Generate a new manifest:

$ heroku addons:admin:manifest:generate
# an interactive prompt will run, asking you basic questions about your new add-on

A manifest contains secrets and should not be checked into source control.

Updating a manifest

First, pull your manifest locally:

$ heroku addons:admin:manifest:pull your-slug-here

Your slug will be saved in the file addon-manifest.json in your current working directory.

When you’ve made the necessary changes and are ready to publish them, use push:

$ heroku addons:admin:manifest:push

This will push the contents of addon-manifest.json to the add-on identified by the id attribute in that file.

Example manifest

{
  "id": "errorbucket",
  "name": "Errorbucket",
  "cli_plugin_name": "heroku-errorbucket",
  "api": {
    "config_vars_prefix": "ERRORBUCKET",
    "config_vars": [
      "ERRORBUCKET_URL"
    ],
    "password": "GqAGAmdrnkDFcvR9",
    "sso_salt": "7CwqmJLEjv8YZTXK",
    "regions": ["us","eu"],
    "requires": ["log_input"],
    "production": {
      "base_url": "https://errorbucket.com/heroku/resources",
      "sso_url": "https://errorbucket.com/sso/login"
    },
    "version": "3"
  }
}

Fields

id

An id for your add-on. This is what users will enter when they type “heroku addons:create [youraddon]” All lower case, no spaces or punctuation. This can’t be changed after the first push to Heroku. It is also used for HTTP basic auth when making provisioning calls.

name

The name of your add-on.

cli_plugin_name

The npm package name of your add-on service’s Heroku CLI plugin

api/config_vars_prefix

Optional and defaults to a normalized version of your add-on slug/ID (e.g. fast-db will have a prefix of FAST_DB).

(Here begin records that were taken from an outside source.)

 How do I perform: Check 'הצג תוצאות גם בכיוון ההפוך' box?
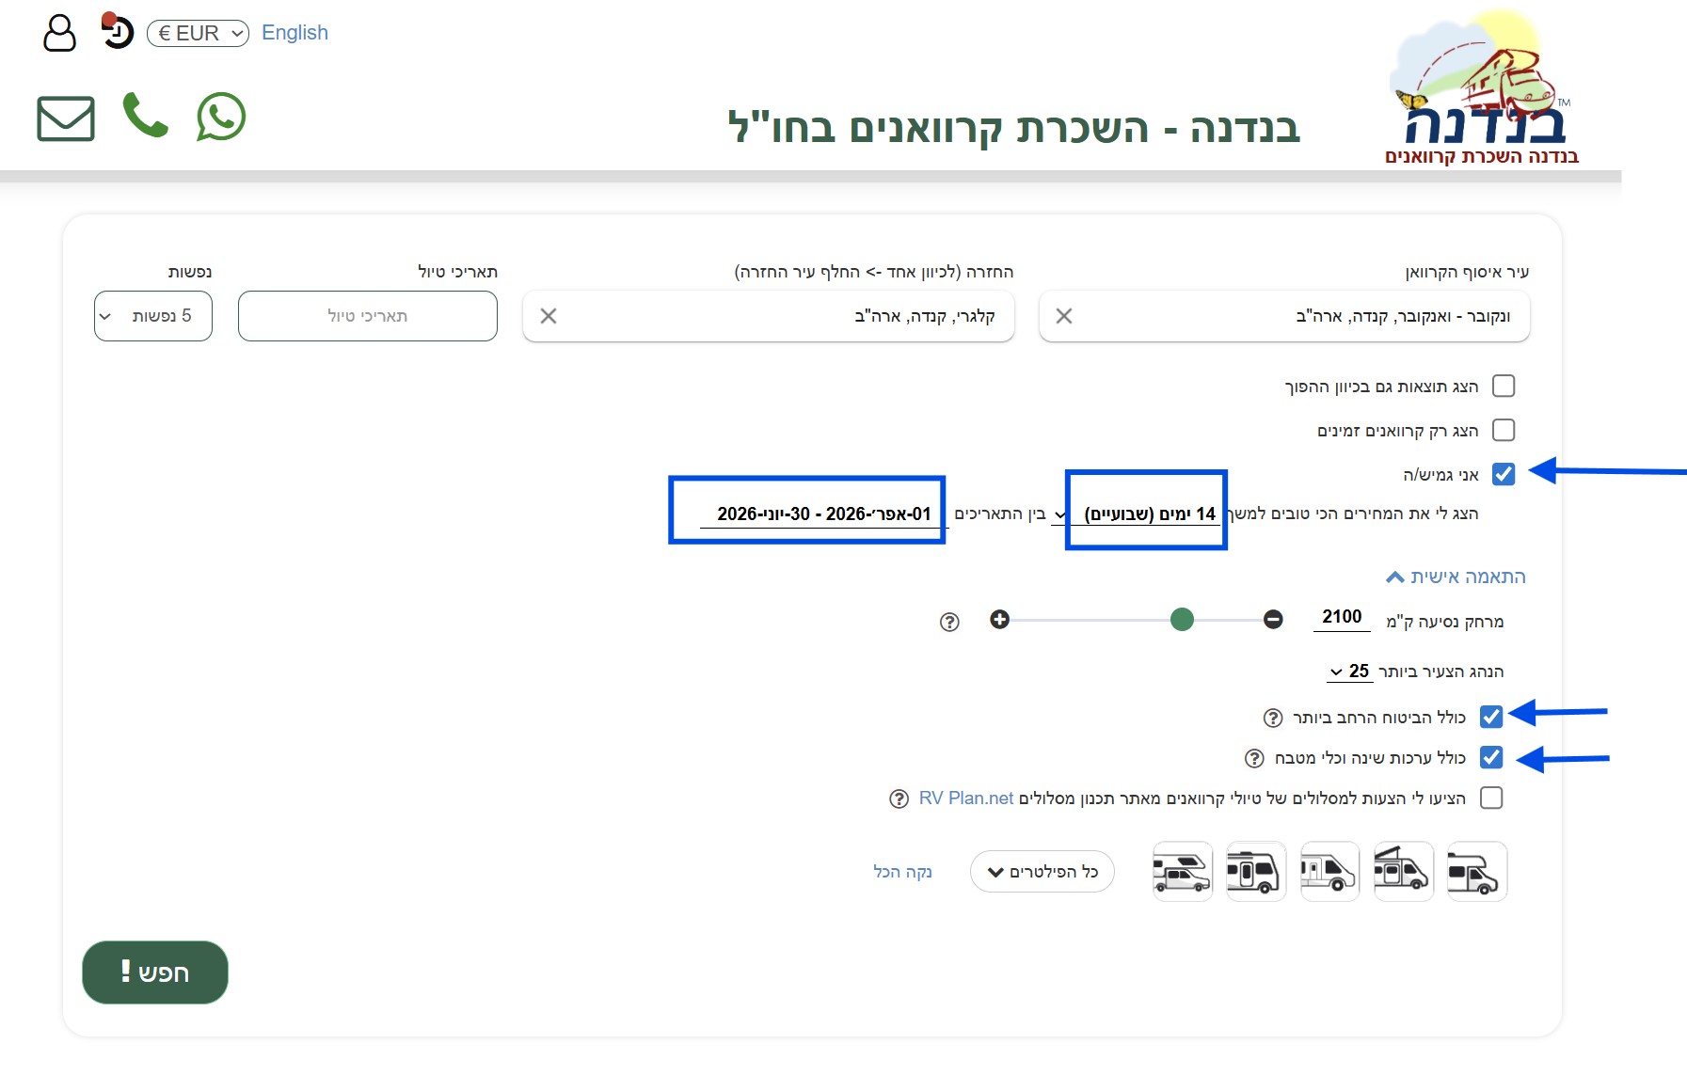click(1504, 386)
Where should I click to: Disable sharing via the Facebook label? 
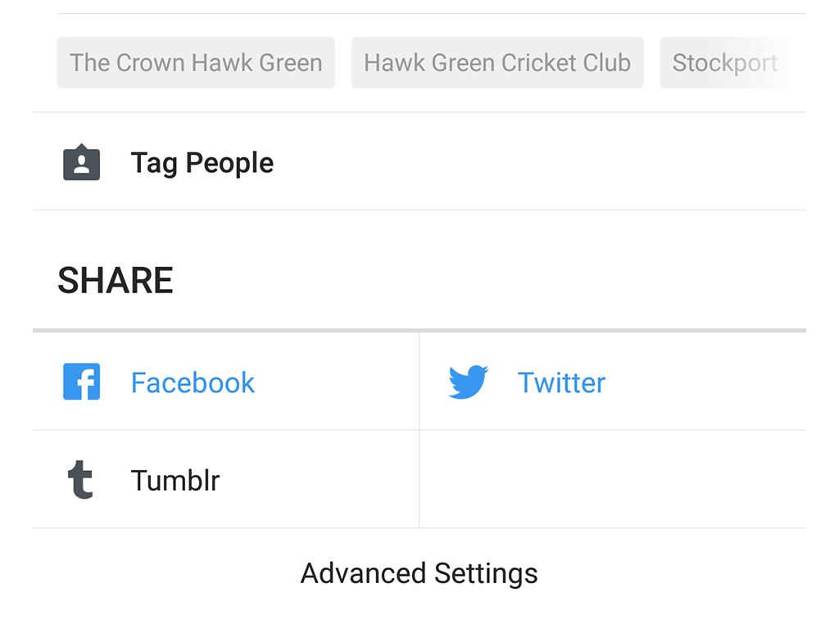click(193, 382)
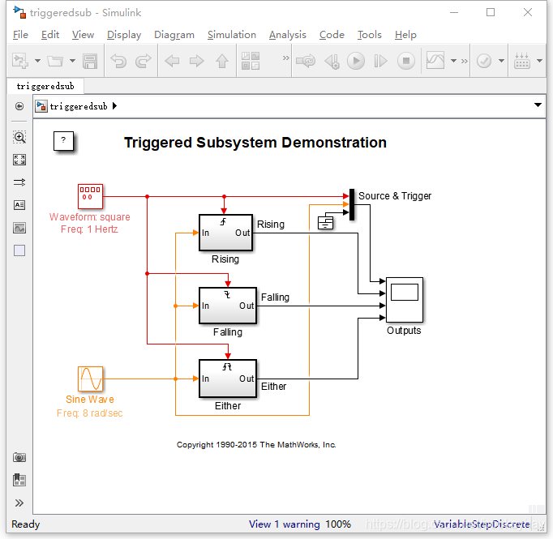Expand the collapsed left palette chevrons
This screenshot has height=539, width=553.
pyautogui.click(x=19, y=503)
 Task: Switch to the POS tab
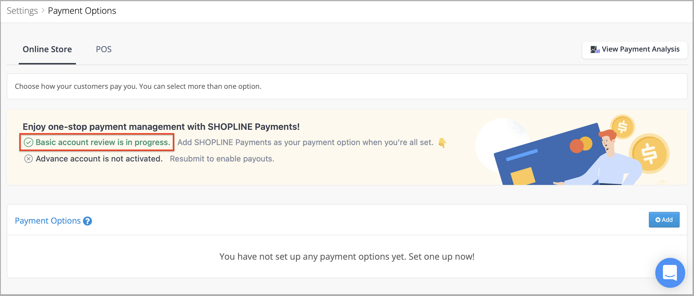(x=104, y=49)
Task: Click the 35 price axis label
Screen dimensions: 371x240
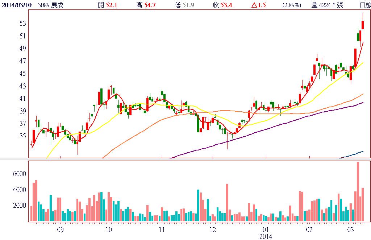Action: [22, 136]
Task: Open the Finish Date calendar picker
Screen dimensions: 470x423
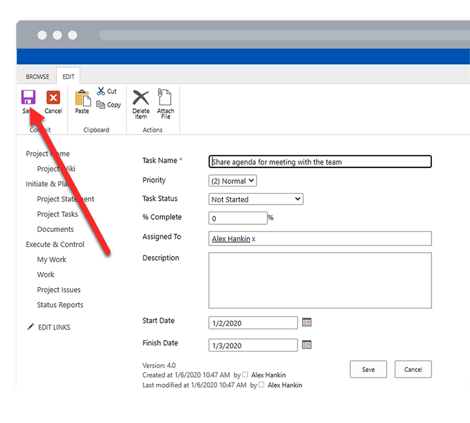Action: 307,345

Config vars in your manifest and in response to provision requests MUST begin with this prefix, followed by a single _, then any valid identifier.

api/config_vars

A list of config vars that will be returned on provisioning calls. Typically you will have exactly one (the resource URL), but multiple config vars are supported when a single config var doesn’t suffice.

api/password

A password that Heroku will send in HTTP basic auth when making provisioning calls.

api/sso_salt

Shared secret used in single sign-on between the Heroku admin panel and your service’s admin panel.

api/regions

The list of geographical regions supported by your add-on. It cannot be empty. Valid Cedar (standard stack) regions are:

  • us
  • eu

Valid Dogwood (Private Spaces) regions are:

  • dublin
  • frankfurt
  • oregon
  • sydney
  • tokyo
  • virginia

Add-ons must currently support at least the Cedar US region; EU and Dogwood support is optional. If your add-on is region-agnostic (e.g. not latency sensitive) and behavior does not differ from region-to-region, you may use the meta-region * to signify full support for any current or future region.

api/requires

A list of features you’d like to enable. The currently public list of features that can be enabled are:

  • log_input - Adds the log_input_url field to provision requests, which you can use to write your own messages to the log.
  • syslog_drain - Adds the log_drain_token field to provision requests. If you respond with a log drain URL, you can use this token to identify logs coming from the application. See this article for more details.
  • many_per_app - Allows developers to provision or attach multiple installations of your add-on. With this enabled, customers may also give attachments to the add-ons custom names.
  • attachable - Allows developers to share an add-on between multiple apps. If many_per_app is also enabled, it allows them to give the same add-on multiple aliases (attachments) to one app.

api/version

The version of the partner API (the HTTP interface Heroku uses to communicate with your add-on service). If no value is specified the manifest will assume 1, however the current version of the partner API is 3, so it is advisable to set this in your manifest.

api/production/base_url

The production endpoint for Heroku API actions (provision, deprovision, and plan change). The path /heroku/resources must always be at the end of this URL, and will be automatically appended on the server-side if it is missing. Must use HTTPS.

api/production/sso_url

The production endpoint for single sign-on. Must use HTTPS.